- Genre: Reality
- Created by: Jon Kroll
- Country of origin: United States
- Original language: English
- No. of seasons: 1
- No. of episodes: 9

Production
- Production location: New York City
- Running time: 52 minutes
- Production companies: New Line Television; Stick Figure Productions;

Original release
- Network: UPN
- Release: July 28 – September 21, 2004

= Amish in the City =

Amish in the City is an American reality television series which aired on UPN from July 28 to September 21, 2004. The plot revolved around five Amish teenagers experiencing "modern" (non-Amish) culture by living in a house with six mainstream American teenagers.

The show follows the Amish teenagers as they explore their freedom from the Amish religious code, which is a common element of the Rumspringa ("running around") period before they decide whether to join the Amish church.
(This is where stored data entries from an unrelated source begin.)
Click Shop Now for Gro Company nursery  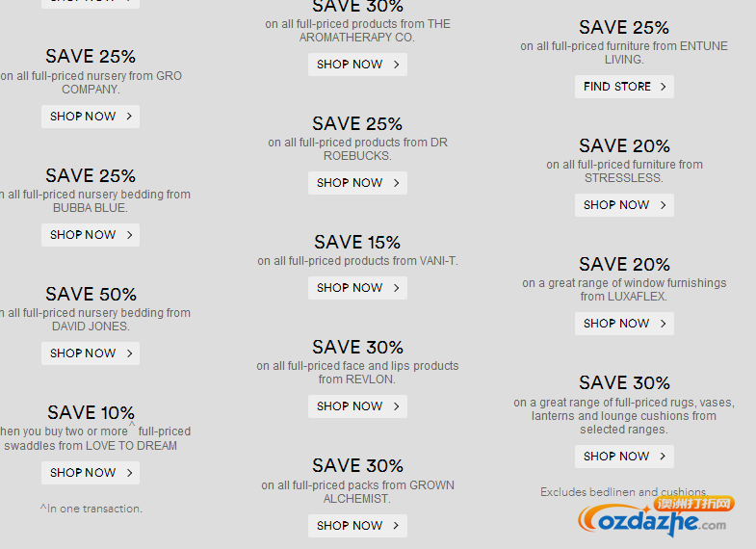click(x=91, y=117)
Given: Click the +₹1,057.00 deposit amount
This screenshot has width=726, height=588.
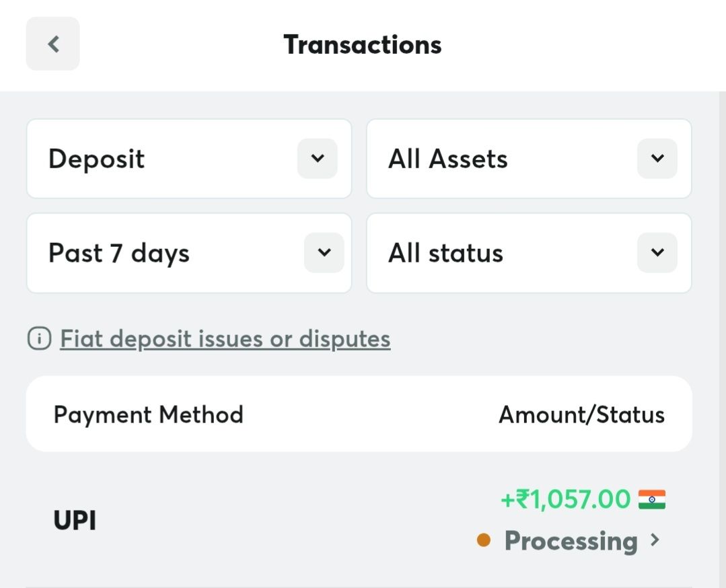Looking at the screenshot, I should [565, 500].
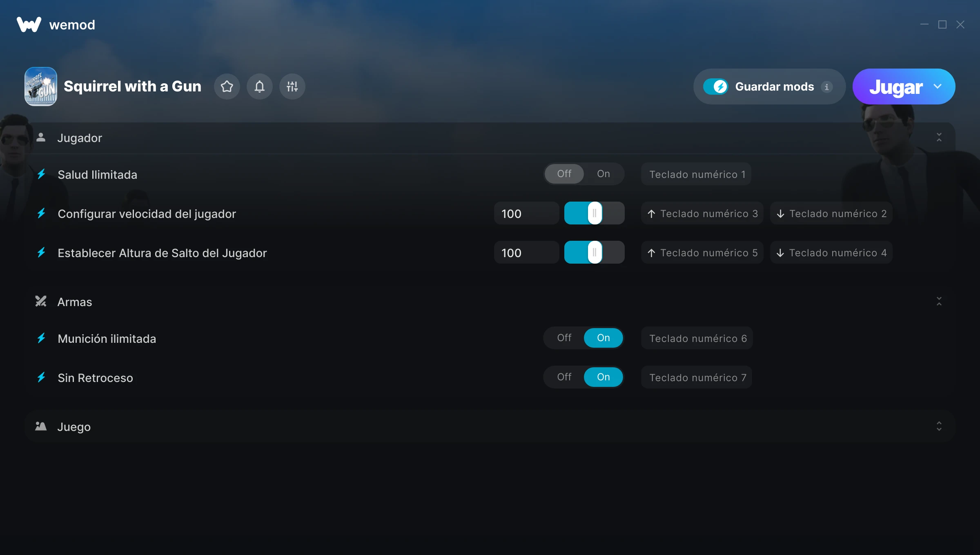Toggle the Guardar mods switch
This screenshot has height=555, width=980.
(715, 87)
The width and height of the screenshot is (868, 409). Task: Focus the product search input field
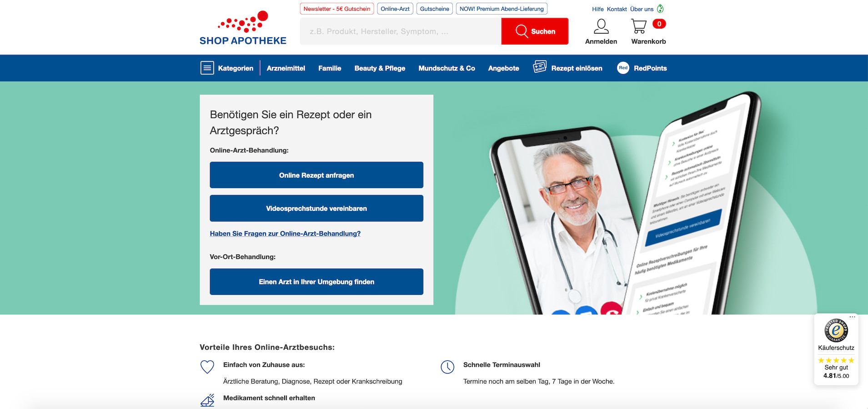coord(401,31)
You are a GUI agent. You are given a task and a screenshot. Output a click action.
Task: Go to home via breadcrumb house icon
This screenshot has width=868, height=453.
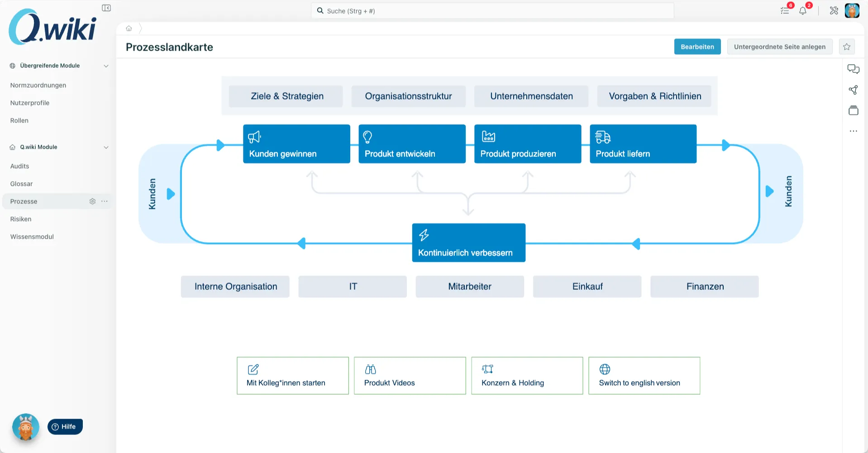point(129,28)
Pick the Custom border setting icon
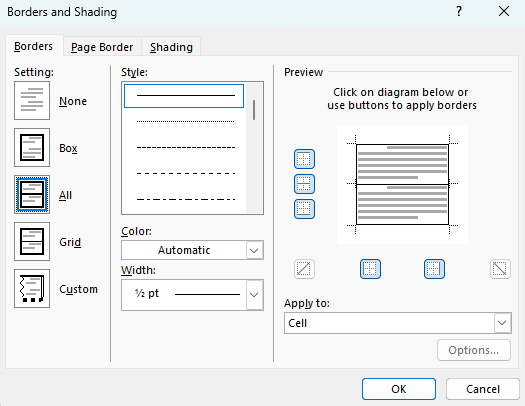This screenshot has width=525, height=406. point(32,289)
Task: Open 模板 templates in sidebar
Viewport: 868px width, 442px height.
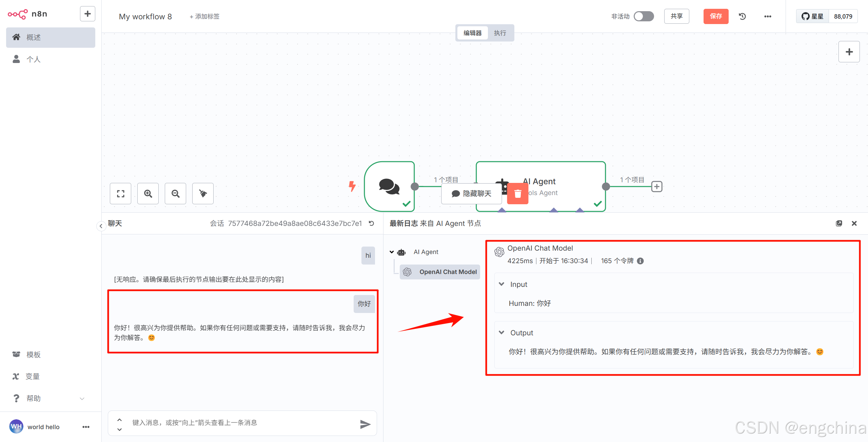Action: click(33, 354)
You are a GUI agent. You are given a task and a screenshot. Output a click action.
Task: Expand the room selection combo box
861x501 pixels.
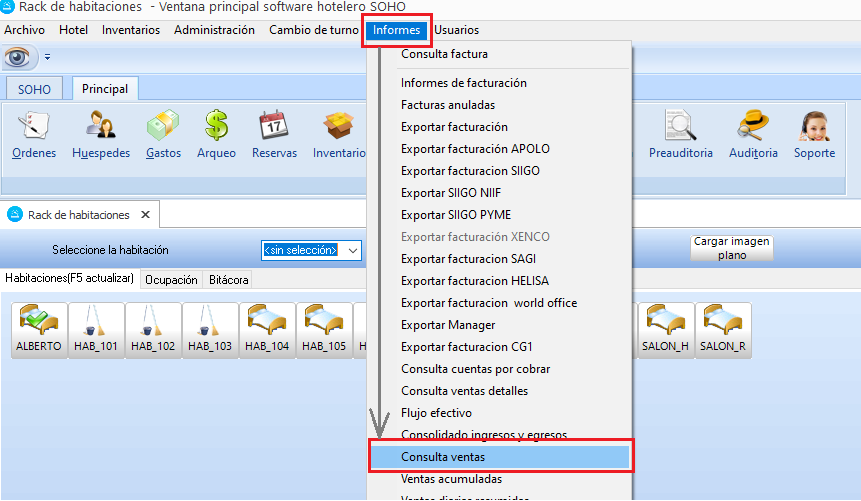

Typically, nearly 90% of teenagers end their Rumspringa with the choice to be baptized as Amish; however, at the conclusion of the show, it was unclear which of the show's participants chose not to return to the Amish church and which went back to the Amish way of life. Many accused the show of giving the participants an unrealistic view of "modern" culture and of showing the behavior of the unadjusted Amish like a "spectator sport" for mainstream American viewers. The producers stated that they plan to follow the original series with updates on the current status of the cast, especially since their decisions at the end of the series may change.

The concept was initially denounced by some for appearing to capitalize upon popular stereotypes about the Amish; later critical reviews were more positive.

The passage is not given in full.